• NS Black Paint

  • Discussion relating to the NS operations. Official web site can be found here: NSCORP.COM.
Discussion relating to the NS operations. Official web site can be found here: NSCORP.COM.
  by Champlain Division
I work for a large transit authority in the Southeastern US, the name of which I cannot reveal for myriad reasons. We are currently changing our bus paint scheme from a white overall base coat to a black overall base coat/majority color. Not knowing the specifics, I am privy to information that says we are mixing various colors of Dupont paint the blue toner of which costs $331.79 per QUART (!!!) to achieve our desired shade of gloss black.

Before I make a suggestion of where to go to save money on what I'm almost certain is a wasteful process that our paint vendor is conning us in to, I need more data:

Does NS custom mix it's black locomotive paint on site as we are currently doing or do they buy it in bulk pre-mixed in gallon cans or 55 gallon drums? If so, who is that vendor and what is the unit cost they charge agencies like mine.

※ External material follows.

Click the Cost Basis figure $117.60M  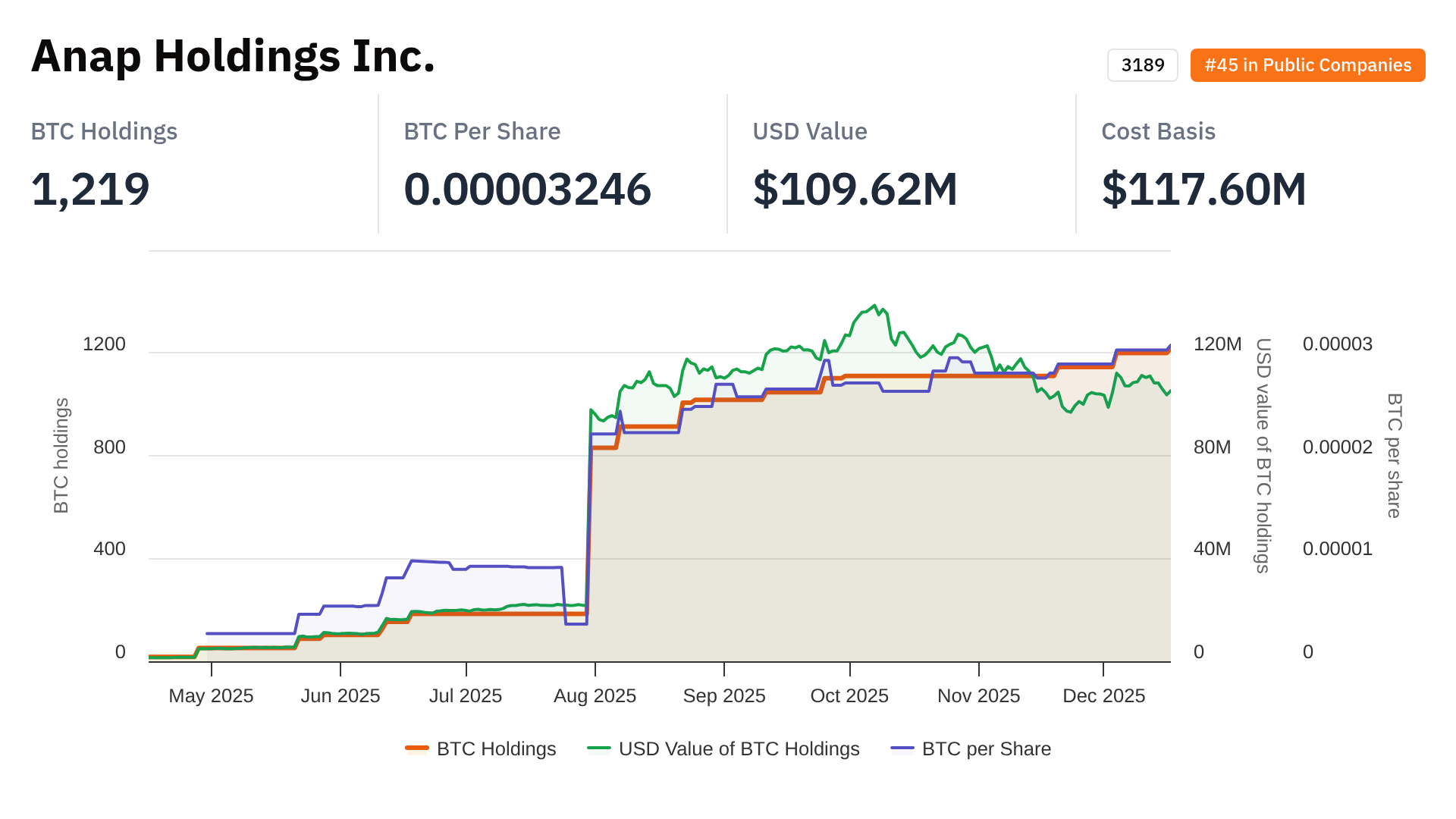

It seems like the paint they are using is quite durable as NS locomotives rarely look scratched-up and/or faded and don't seem to show blemishes readily. I feel certain there are plenty of folks on this forum who can provide the info I'm searching for, so let me say in advance that I very much appreciate and profusely thank anyone who can help me/us out.
  by Flat-Wheeler
I don't have the answer you're probing for... but I gotta wonder why you'd paint commercial transit vehicles from white to black, especially beneath the hot sun of the Southeast. Better have good air conditioning in them things. :P
  by Flat-Wheeler
FWIW just give a look at Keeler & Long epoxy coatings. They have the positive reputation to be allowed in Nuke plants, so I'd assume it's probably some top notch primer and epoxy. Some of my nuclear projects specifically demand the use of Keeler and Long. Otherwise, sorry if its not much help.

Hindsight thought; perhaps NS black is a takeoff or derivative of military spec paint. That could be a really tough nut to crack.